Les chercheurs en sécurité de Kaspersky Lab ont découvert une vulnérabilité au cœur de Darwin, un élément open source issu des deux systèmes d’exploitation OS X et iOS. Cette faille, dénommée « Darwin Nuke », expose les ordinateurs sous OS X 10.10 et les terminaux mobiles sous iOS 8 à des attaques par déni de service (DoS) déclenchées à distance, attaques qui peuvent impacter les réseaux d’entreprise les appareils seraient connectés, et peut-être même endommager les appareils, d'après ce billet, qui ne précise toutefois pas comment cela serait possible. Les experts de Kaspersky recommandent aux utilisateurs d'installer les mises à jour OS X 10.10.3 et iOS 8.3, qui ne présentent plus cette vulnérabilité.

Cette vulnérabilité est liée au traitement d'un paquet IP qui possède une taille spécifique et des options IP non valides. Elle permet à des attaquants à distance de provoquer le déni de service d'un périphérique tournant sous OS X 10.10 ou iOS 8. Il suffit aux attaquants d'envoyer à la victime un seul paquet réseau incorrect pour provoquer le plantage du système qu'elle utilise.

L'origine du problème se situe dans le morceau de code ci-dessous qui montre qu'un appareil peut se retrouver en situation de déni de service:

Les paquets IP doivent être ainsi formés, pour que la vulnérabilité puis être exploitée :

  • longueur de l’en-tête IP égale à 60 octets ;
  • taille des informations IP utiles inférieure ou égale à 65 octets ;
  • paramètres IP incorrects (longueur, classe, etc.).

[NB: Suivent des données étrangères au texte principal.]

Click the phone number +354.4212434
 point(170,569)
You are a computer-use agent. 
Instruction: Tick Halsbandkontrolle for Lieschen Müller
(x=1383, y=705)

Cependant, exploiter cette vulnérabilité n'est pas à la portée du premier venu.  « À première vue, il est très difficile d’exploiter cette faille car les conditions à remplir ne sont pas banales. Cependant des cybercriminels persévérants peuvent réussir à paralyser des équipements, voire à perturber l’activité de réseaux d’entreprise. Les routeurs et les pare-feux suppriment généralement les paquets incorrects en termes de taille mais nous avons découvert plusieurs combinaisons de paramètres IP incorrects qui permettent de franchir les routeurs Internet. Nous conseillons à tous les utilisateurs d’OS X 10.10 et iOS 8 d’installer les mises à jour OS X 10.10.3 et iOS 8.3 », précise Anton Ivanov, analyste senior en malware chez Kaspersky Lab.

Kaspersky Lab n'a pas précisé avoir connaissance d'exploits actifs de cette vulnérabilité.